Data for processing:
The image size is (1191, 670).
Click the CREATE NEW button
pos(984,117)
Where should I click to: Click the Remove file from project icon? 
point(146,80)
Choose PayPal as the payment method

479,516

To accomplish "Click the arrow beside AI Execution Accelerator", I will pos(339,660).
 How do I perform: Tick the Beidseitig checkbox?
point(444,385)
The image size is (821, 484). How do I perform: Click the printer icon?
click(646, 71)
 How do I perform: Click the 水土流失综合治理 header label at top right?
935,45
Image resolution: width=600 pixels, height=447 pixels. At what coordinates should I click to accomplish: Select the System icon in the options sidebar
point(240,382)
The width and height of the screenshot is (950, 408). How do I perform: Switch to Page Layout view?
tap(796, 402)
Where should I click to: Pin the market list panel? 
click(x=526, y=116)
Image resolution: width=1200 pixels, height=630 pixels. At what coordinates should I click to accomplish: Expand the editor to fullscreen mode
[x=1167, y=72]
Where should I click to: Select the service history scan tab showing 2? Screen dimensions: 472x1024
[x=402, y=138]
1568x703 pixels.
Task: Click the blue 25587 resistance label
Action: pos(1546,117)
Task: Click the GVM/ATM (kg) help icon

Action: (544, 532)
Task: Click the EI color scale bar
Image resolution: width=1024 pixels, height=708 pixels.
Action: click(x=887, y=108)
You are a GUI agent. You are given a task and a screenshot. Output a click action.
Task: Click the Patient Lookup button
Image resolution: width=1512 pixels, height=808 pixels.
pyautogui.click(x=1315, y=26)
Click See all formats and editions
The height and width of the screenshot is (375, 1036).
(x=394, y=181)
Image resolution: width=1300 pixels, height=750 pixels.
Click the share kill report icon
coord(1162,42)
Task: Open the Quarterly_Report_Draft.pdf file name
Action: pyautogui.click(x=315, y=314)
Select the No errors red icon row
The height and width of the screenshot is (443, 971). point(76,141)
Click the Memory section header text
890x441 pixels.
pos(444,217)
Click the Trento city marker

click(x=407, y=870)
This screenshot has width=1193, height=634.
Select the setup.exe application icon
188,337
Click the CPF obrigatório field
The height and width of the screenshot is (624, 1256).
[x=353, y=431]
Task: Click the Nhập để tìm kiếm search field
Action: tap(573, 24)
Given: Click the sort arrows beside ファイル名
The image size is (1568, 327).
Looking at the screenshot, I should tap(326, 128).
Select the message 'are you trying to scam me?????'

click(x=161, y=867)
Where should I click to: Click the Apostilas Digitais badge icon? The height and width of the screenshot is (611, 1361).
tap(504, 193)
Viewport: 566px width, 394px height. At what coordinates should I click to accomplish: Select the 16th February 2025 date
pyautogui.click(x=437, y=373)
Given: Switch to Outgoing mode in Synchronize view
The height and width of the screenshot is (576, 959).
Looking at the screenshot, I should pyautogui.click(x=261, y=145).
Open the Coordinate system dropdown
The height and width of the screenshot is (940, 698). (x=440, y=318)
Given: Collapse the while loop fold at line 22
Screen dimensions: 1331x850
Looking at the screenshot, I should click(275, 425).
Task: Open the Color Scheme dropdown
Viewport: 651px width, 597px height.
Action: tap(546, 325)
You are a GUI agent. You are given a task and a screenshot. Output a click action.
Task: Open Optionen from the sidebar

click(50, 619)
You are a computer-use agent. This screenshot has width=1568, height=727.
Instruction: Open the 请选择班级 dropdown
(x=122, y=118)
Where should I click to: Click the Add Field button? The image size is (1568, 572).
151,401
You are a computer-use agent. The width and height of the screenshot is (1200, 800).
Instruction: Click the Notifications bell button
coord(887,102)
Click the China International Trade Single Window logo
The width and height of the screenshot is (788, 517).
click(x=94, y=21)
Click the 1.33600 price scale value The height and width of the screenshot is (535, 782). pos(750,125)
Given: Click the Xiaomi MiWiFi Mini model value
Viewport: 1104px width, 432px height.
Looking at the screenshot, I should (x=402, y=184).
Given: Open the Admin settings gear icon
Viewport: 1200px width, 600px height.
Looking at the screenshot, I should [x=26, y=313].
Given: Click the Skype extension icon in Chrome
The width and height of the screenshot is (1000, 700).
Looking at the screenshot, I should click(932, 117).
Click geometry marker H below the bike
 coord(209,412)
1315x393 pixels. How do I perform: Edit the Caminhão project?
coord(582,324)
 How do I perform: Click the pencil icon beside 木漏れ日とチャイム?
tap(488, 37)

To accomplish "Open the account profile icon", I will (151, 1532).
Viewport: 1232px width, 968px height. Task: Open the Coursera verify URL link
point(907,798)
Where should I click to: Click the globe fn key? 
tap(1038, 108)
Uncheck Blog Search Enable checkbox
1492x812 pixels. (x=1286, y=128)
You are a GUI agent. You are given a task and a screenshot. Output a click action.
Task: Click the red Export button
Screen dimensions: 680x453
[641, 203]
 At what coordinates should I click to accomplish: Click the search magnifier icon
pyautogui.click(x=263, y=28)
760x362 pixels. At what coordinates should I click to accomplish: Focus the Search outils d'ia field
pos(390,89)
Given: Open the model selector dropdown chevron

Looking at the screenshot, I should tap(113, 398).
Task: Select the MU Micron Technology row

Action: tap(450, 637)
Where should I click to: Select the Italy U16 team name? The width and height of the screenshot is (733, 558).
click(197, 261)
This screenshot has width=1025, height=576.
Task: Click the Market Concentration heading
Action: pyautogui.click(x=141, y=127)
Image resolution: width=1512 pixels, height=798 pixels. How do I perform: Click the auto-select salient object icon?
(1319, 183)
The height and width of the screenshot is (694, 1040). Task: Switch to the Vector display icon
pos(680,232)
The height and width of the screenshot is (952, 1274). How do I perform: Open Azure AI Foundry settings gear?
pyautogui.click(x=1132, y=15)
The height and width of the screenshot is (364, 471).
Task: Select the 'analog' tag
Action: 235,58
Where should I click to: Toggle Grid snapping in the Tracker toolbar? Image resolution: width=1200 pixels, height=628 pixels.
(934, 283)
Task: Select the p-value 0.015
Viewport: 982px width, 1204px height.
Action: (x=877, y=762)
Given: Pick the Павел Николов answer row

Work order:
The complete material must be repeated exactly.

Task answer:
The image size is (1191, 670).
Click the CREATE NEW button
pos(984,117)
Where should I click to: Click the Remove file from project icon? 
point(146,80)
Choose PayPal as the payment method

479,516

To accomplish "Click the arrow beside AI Execution Accelerator", I will pos(339,660).
 How do I perform: Tick the Beidseitig checkbox?
point(444,385)
The image size is (821, 484). How do I perform: Click the printer icon?
click(646, 71)
 How do I perform: Click the 水土流失综合治理 header label at top right?
935,45
Image resolution: width=600 pixels, height=447 pixels. At what coordinates should I click to accomplish: Select the System icon in the options sidebar
point(240,382)
The width and height of the screenshot is (950, 408). How do I perform: Switch to Page Layout view?
tap(796, 402)
Where should I click to: Pin the market list panel? 
click(x=526, y=116)
Image resolution: width=1200 pixels, height=630 pixels. At what coordinates should I click to accomplish: Expand the editor to fullscreen mode
[x=1167, y=72]
Where should I click to: Select the service history scan tab showing 2? Screen dimensions: 472x1024
[x=402, y=138]
1568x703 pixels.
Task: Click the blue 25587 resistance label
Action: pos(1546,117)
Task: Click the GVM/ATM (kg) help icon

Action: (544, 532)
Task: Click the EI color scale bar
Image resolution: width=1024 pixels, height=708 pixels.
Action: click(x=887, y=108)
You are a GUI agent. You are given a task and a screenshot. Output a click action.
Task: Click the Patient Lookup button
Image resolution: width=1512 pixels, height=808 pixels.
pyautogui.click(x=1315, y=26)
Click See all formats and editions
The height and width of the screenshot is (375, 1036).
(x=394, y=181)
Image resolution: width=1300 pixels, height=750 pixels.
Click the share kill report icon
coord(1162,42)
Task: Open the Quarterly_Report_Draft.pdf file name
Action: pyautogui.click(x=315, y=314)
Select the No errors red icon row
The height and width of the screenshot is (443, 971). point(76,141)
Click the Memory section header text
890x441 pixels.
pos(444,217)
Click the Trento city marker

click(x=407, y=870)
This screenshot has width=1193, height=634.
Select the setup.exe application icon
188,337
Click the CPF obrigatório field
The height and width of the screenshot is (624, 1256).
[x=353, y=431]
Task: Click the Nhập để tìm kiếm search field
Action: tap(573, 24)
Given: Click the sort arrows beside ファイル名
The image size is (1568, 327).
Looking at the screenshot, I should tap(326, 128).
Select the message 'are you trying to scam me?????'

click(x=161, y=867)
Where should I click to: Click the Apostilas Digitais badge icon? The height and width of the screenshot is (611, 1361).
tap(504, 193)
Viewport: 566px width, 394px height. At what coordinates should I click to accomplish: Select the 16th February 2025 date
pyautogui.click(x=437, y=373)
Given: Switch to Outgoing mode in Synchronize view
The height and width of the screenshot is (576, 959).
Looking at the screenshot, I should pyautogui.click(x=261, y=145).
Open the Coordinate system dropdown
The height and width of the screenshot is (940, 698). (x=440, y=318)
Given: Collapse the while loop fold at line 22
Screen dimensions: 1331x850
Looking at the screenshot, I should click(275, 425).
Task: Open the Color Scheme dropdown
Viewport: 651px width, 597px height.
Action: tap(546, 325)
You are a GUI agent. You are given a task and a screenshot. Output a click action.
Task: Open Optionen from the sidebar

click(50, 619)
You are a computer-use agent. This screenshot has width=1568, height=727.
Instruction: Open the 请选择班级 dropdown
(x=122, y=118)
Where should I click to: Click the Add Field button? The image size is (1568, 572).
151,401
You are a computer-use agent. The width and height of the screenshot is (1200, 800).
Instruction: Click the Notifications bell button
coord(887,102)
Click the China International Trade Single Window logo
The width and height of the screenshot is (788, 517).
click(x=94, y=21)
Click the 1.33600 price scale value The height and width of the screenshot is (535, 782). pos(750,125)
Given: Click the Xiaomi MiWiFi Mini model value
Viewport: 1104px width, 432px height.
Looking at the screenshot, I should (x=402, y=184).
Given: Open the Admin settings gear icon
Viewport: 1200px width, 600px height.
Looking at the screenshot, I should [x=26, y=313].
Given: Click the Skype extension icon in Chrome
The width and height of the screenshot is (1000, 700).
Looking at the screenshot, I should click(932, 117).
Click geometry marker H below the bike
 coord(209,412)
1315x393 pixels. How do I perform: Edit the Caminhão project?
coord(582,324)
 How do I perform: Click the pencil icon beside 木漏れ日とチャイム?
tap(488, 37)

To accomplish "Open the account profile icon", I will (151, 1532).
Viewport: 1232px width, 968px height. Task: Open the Coursera verify URL link
point(907,798)
Where should I click to: Click the globe fn key? 
tap(1038, 108)
Uncheck Blog Search Enable checkbox
1492x812 pixels. (x=1286, y=128)
You are a GUI agent. You are given a task and a screenshot. Output a click action.
Task: Click the red Export button
Screen dimensions: 680x453
[641, 203]
 At what coordinates should I click to accomplish: Click the search magnifier icon
pyautogui.click(x=263, y=28)
760x362 pixels. At what coordinates should I click to accomplish: Focus the Search outils d'ia field
pos(390,89)
Given: Open the model selector dropdown chevron

Looking at the screenshot, I should tap(113, 398).
Task: Select the MU Micron Technology row

Action: tap(450, 637)
Where should I click to: Select the Italy U16 team name? The width and height of the screenshot is (733, 558).
click(197, 261)
This screenshot has width=1025, height=576.
Task: Click the Market Concentration heading
Action: pyautogui.click(x=141, y=127)
Image resolution: width=1512 pixels, height=798 pixels. How do I perform: Click the auto-select salient object icon?
(1319, 183)
The height and width of the screenshot is (694, 1040). Task: Switch to the Vector display icon
pos(680,232)
The height and width of the screenshot is (952, 1274). How do I perform: Open Azure AI Foundry settings gear?
pyautogui.click(x=1132, y=15)
The height and width of the screenshot is (364, 471).
Task: Select the 'analog' tag
Action: 235,58
Where should I click to: Toggle Grid snapping in the Tracker toolbar? Image resolution: width=1200 pixels, height=628 pixels.
(934, 283)
Task: Select the p-value 0.015
Viewport: 982px width, 1204px height.
Action: (x=877, y=762)
Given: Pick the Павел Николов answer row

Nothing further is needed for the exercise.